HPCx homepage
Services User support Projects Research About us Sitemap Search  
Hardware Software Storage Machine status The Grid Service Policies
home > services > policies > contingency

Contingency and Reversion Plan


This plan lays out the policies, commitments and intentions of HPCx in response to a number of possible events. Where appropriate, the details would be finalised at the time in consultation with EPSRC and user representatives. In some cases the details and timetables for carrying out these intentions would depend upon financial provision by our funding bodies, insurance companies, etc.

Loss of the administrative database: If the service's database is lost it will be restored from backup within one working day.

Loss of homespace data: In the event of the loss of homespace data files as a result of user error or non-catastrophic disk drive failure, the data will be restored within one working day from backup.

Loss of tape media: In the event of the destruction of all or some of the on-site tapes, the second copy of the HSM file store, which will be kept off-site, can be used.

Disk failure: In the event of a catastrophic failure of a disk drive, homespace data files (which are backed up) will be recovered within three days, using the off-site copies of the backup tapes if required.
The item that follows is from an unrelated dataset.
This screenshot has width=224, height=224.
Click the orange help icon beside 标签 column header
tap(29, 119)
If the entire disk store, or a substantial part of it, is lost, we will try to use similar disk resources elsewhere, while replacing the equipment as soon as possible. IBM has the capability to provide access to LTO drives and disks at its Greenford site in order to make this possible.

Loss of the tape store: In the event of the destruction of the LTO tape store or a large part of it, we will obtain a replacement from IBM as soon as possible. In the meantime we will if possible use a comparable LTO tape store in the UK. IBM has a comparable LTO tape store at its Greenford site.
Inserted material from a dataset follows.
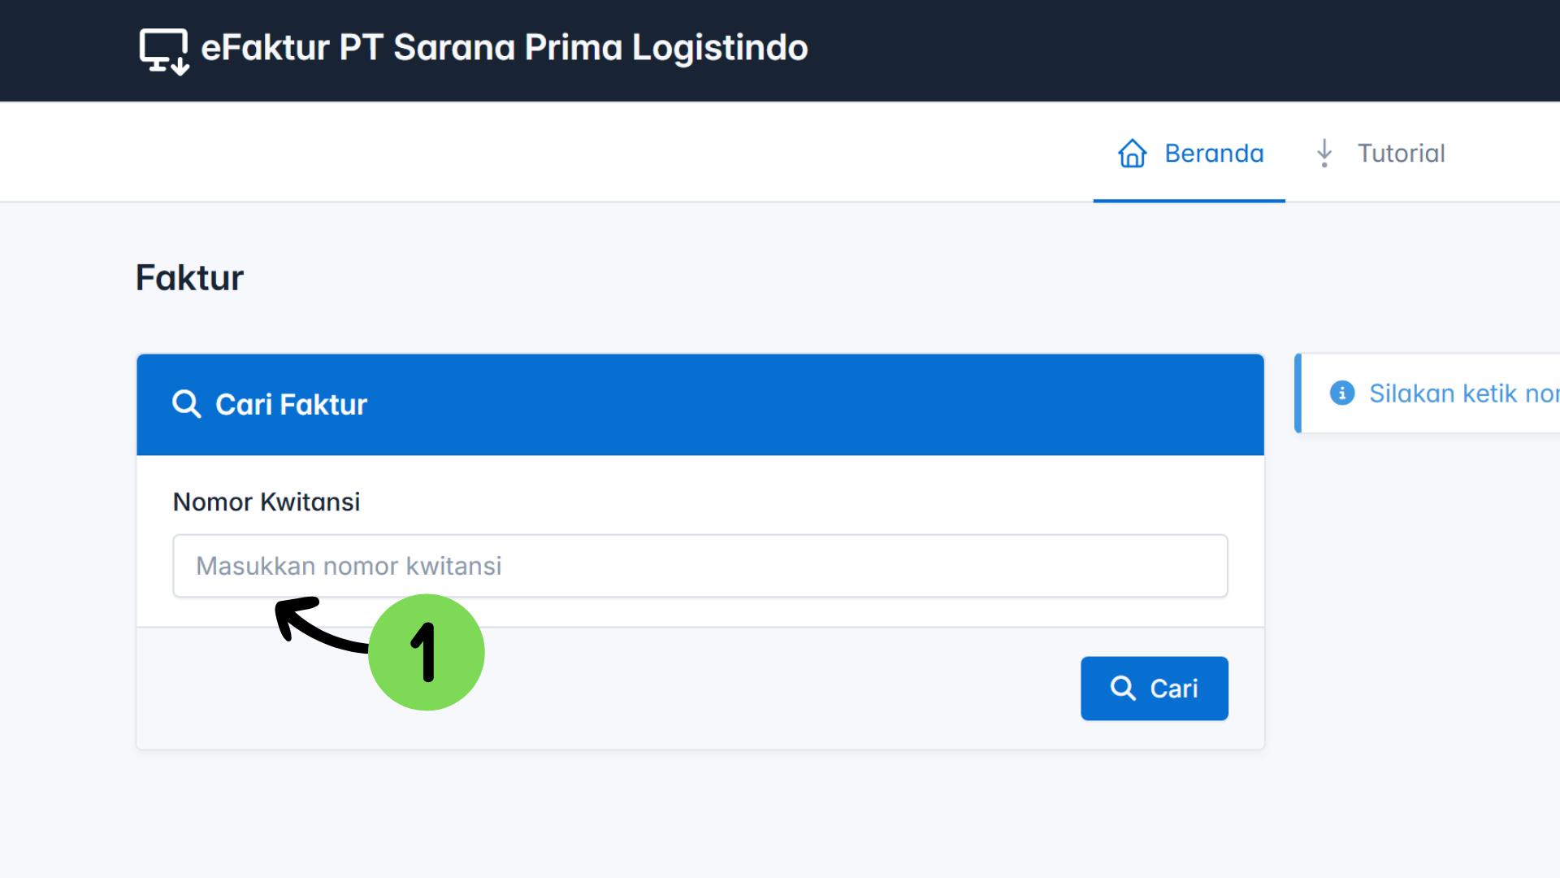Click the blue left border of the info notice
1560x878 pixels.
coord(1298,393)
Storage capacity loss: In the event of the destruction of part of the disk store or of the LTO tape store, the Service will continue in a reduced mode while replacements are obtained.

Loss of compute nodes: In the event of the destruction of some of the compute nodes, the Service will continue in a reduced mode while replacements are obtained. In the event of the destruction of all, or the great majority of the compute nodes, we will try to get access to a replacement resource, but as there are few systems of similar power in the world, this is likely to be problematic.
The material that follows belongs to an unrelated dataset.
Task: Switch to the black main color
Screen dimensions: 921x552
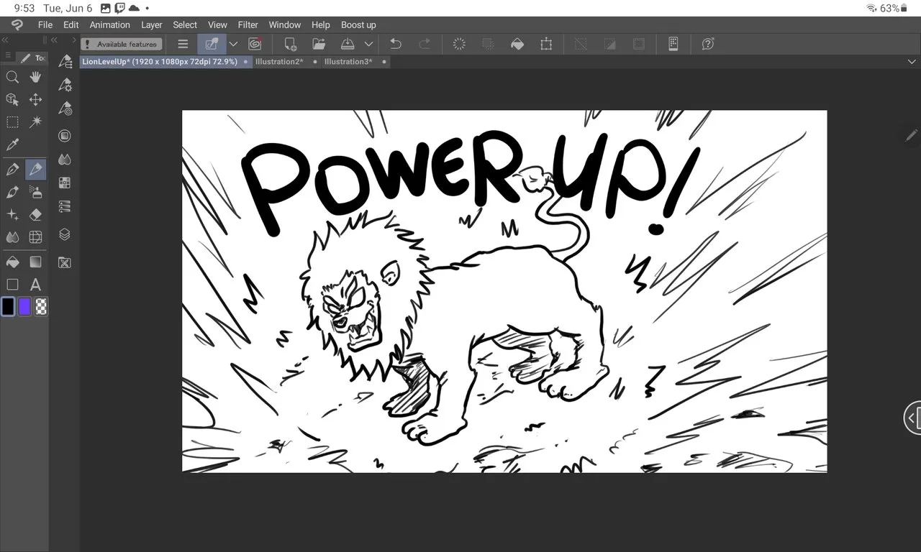Action: 8,307
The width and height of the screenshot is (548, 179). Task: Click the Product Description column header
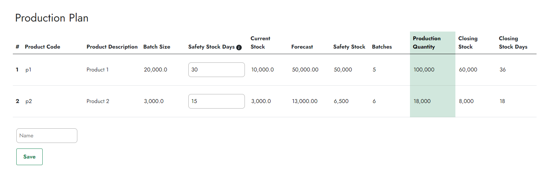112,47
Damage to support premises: Support activities will be distributed between the premises of the University of Edinburgh and CCLRC. In the event of a major disruption at either site, it will be possible to continue support without significant interruption by transferring personnel and activities temporarily to the other. This will include training courses, workshops and in-depth projects, for example.

Damage to system premises: In the event of damage to the building where the system is housed, repairs will be carried out as quickly as possible. In the meantime, as far as possible, the service will continue, in a reduced mode if necessary.

Destruction of the system premises: If the building where the system is housed is totally destroyed, rebuilding could take as long as a year. We will consider whether it might be preferable to transfer operations to the CCLRC's site at the Rutherford- Appleton Laboratory, or to the University of Edinburgh's Bush Estate site; this might be preferable to rebuilding on site, especially if a large proportion of the hardware is destroyed as well.

Loss of staff: We are confident that the current staff roster of the service is capable of covering for the loss of any individual member of staff. In the event of the simultaneous loss of several members of staff, the service would be able to draw on the staff of EPCC and CCLRC as a whole.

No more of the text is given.